Today I received an e-mail blast from Mike Mangione and the Union, the musicians that team up with Christopher West on the “Fill These Hearts” tours. It was written by Patrick, one of the band members, and relates a conversation between himself and Mike. I’d like to share it with you.
“I remember one night last April I was driving the band through Texas in the middle of nowhere around three o'clock in the morning. Everyone else was asleep, except Mike, who was sitting shotgun and fighting to stay awake with me to make sure I didn't crash. In order to spark a conversation he asked me, "What makes a show a good show?" While my response was not noteworthy, Mike's response, when I turned the question on him, meant a lot to me, and still does. "Communion," he said. "When there is communion between the performer and the audience, that's when you have a good show." I instantly understood him and knew that he was right. During a performance we, the performers, give the audience something. We give energy, music, beauty (hopefully), and an experience.

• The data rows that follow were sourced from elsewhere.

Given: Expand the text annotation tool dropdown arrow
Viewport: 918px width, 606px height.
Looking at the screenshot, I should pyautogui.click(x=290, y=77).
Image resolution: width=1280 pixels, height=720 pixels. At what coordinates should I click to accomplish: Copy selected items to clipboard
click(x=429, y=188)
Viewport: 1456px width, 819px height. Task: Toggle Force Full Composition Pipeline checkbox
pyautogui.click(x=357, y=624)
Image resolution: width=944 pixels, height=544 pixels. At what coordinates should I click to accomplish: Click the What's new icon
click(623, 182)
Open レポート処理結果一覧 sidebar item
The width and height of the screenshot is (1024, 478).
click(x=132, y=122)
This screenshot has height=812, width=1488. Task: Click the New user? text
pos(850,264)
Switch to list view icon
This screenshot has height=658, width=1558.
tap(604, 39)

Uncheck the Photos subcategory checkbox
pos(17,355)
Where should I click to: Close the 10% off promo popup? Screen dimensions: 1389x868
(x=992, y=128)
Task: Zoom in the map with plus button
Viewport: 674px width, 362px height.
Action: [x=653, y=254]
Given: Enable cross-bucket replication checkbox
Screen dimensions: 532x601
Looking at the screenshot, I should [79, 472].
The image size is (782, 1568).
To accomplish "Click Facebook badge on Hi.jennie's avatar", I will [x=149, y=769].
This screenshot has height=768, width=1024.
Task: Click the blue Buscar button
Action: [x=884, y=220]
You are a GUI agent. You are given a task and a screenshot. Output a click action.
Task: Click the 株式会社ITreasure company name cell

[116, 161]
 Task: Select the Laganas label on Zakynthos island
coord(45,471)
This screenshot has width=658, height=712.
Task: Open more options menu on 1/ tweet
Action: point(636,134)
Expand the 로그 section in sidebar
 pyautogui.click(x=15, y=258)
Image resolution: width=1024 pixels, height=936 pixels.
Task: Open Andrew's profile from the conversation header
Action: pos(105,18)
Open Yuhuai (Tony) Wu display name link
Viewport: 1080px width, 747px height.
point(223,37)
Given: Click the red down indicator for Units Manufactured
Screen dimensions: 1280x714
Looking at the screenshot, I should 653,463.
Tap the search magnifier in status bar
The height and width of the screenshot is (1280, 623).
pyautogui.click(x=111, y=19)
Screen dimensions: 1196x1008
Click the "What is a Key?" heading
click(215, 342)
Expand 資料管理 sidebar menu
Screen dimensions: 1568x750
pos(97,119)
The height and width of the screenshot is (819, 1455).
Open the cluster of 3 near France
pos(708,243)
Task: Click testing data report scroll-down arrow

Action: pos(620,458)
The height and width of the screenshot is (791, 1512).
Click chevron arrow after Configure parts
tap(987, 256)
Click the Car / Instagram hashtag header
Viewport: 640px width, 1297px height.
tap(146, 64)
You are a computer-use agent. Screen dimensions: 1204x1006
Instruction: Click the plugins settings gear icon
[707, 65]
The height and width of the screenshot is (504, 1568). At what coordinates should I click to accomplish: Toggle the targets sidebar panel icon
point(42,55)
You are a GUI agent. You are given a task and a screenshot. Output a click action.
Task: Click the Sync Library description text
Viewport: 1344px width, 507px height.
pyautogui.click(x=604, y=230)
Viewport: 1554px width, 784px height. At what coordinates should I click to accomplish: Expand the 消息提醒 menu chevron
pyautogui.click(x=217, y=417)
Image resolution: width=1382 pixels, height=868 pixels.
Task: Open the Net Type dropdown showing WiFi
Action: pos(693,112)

When the audience is receptive to that and are able to take it in, they end up giving that energy right back to us, and we are then able to return it two-fold, and so on, in an ever-growing cycle of giving and receiving. It's a beautiful thing.”
Communion is a beautiful thing! Reading and studying Pope John Paul II’s teaching on the Theology of the Body helps us not only to see this more clearly, but to experience it in our own lives.